Le ministère de l'Education nationale a contesté mercredi soir ces chiffres. Citant une enquête de sa direction générale des ressources humaines (DGRH), ont été recensés "52 cas de suicides de septembre 2008 à septembre 2009 sur une population de 857.000 enseignants, soit un peu plus de 6 cas de suicides pour 100.000 enseignants".
"Rien ne semble indiquer en l'état une évolution à la hausse du taux de suicide sur ces dernières années", a déclaré à l'AFP une porte-parole du ministère.

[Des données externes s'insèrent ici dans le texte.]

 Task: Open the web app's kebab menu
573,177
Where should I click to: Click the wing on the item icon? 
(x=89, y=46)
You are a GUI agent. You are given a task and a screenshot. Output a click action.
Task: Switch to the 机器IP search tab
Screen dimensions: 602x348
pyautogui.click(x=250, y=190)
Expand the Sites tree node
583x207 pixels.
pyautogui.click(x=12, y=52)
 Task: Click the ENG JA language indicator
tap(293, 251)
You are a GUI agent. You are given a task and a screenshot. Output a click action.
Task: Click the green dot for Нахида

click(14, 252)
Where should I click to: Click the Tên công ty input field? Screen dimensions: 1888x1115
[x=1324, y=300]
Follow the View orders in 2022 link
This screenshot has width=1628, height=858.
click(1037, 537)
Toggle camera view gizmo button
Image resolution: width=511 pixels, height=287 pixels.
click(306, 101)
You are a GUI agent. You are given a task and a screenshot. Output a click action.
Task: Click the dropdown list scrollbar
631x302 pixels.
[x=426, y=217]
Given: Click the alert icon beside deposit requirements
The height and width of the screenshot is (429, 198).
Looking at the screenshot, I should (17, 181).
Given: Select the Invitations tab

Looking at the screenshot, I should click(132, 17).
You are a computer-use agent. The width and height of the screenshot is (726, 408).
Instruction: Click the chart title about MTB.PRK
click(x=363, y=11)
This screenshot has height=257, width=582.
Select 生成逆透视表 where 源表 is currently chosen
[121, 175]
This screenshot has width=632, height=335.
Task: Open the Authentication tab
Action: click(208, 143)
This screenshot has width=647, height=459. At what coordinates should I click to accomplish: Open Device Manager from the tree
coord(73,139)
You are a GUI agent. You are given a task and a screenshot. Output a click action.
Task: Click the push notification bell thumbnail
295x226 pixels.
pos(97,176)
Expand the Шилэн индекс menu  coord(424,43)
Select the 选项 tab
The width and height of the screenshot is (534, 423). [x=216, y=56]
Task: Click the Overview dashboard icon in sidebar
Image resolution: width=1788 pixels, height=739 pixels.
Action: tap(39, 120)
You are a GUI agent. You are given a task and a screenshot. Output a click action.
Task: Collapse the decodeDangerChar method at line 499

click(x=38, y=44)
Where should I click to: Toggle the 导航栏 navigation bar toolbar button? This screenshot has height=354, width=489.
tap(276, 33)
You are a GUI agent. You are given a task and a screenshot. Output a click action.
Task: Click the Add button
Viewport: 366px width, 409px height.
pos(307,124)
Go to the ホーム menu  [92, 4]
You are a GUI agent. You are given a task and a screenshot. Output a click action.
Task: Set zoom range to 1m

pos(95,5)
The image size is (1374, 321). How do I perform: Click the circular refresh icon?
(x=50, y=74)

"Nous avons écrit au ministre pour lui demander d'accorder à la rentrée une ou deux journées pour mettre à plat dans chaque établissement les problèmes et trouver des solutions", a précisé Bernard Duffourg, secrétaire académique du Snes, déplorant notamment le manque criant d'infirmières et de médecins.
Lise Bonnafous, 44 ans, qui enseignait depuis 10 ans au lycée Jean-Moulin à Béziers, le plus grand de l'agglomération, s'est immolée par le feu jeudi dernier dans la cour pendant la récréation, sous les yeux de nombreux élèves.
Mardi, une émouvante marche blanche avait rassemblé quelque 2.000 personnes à Béziers.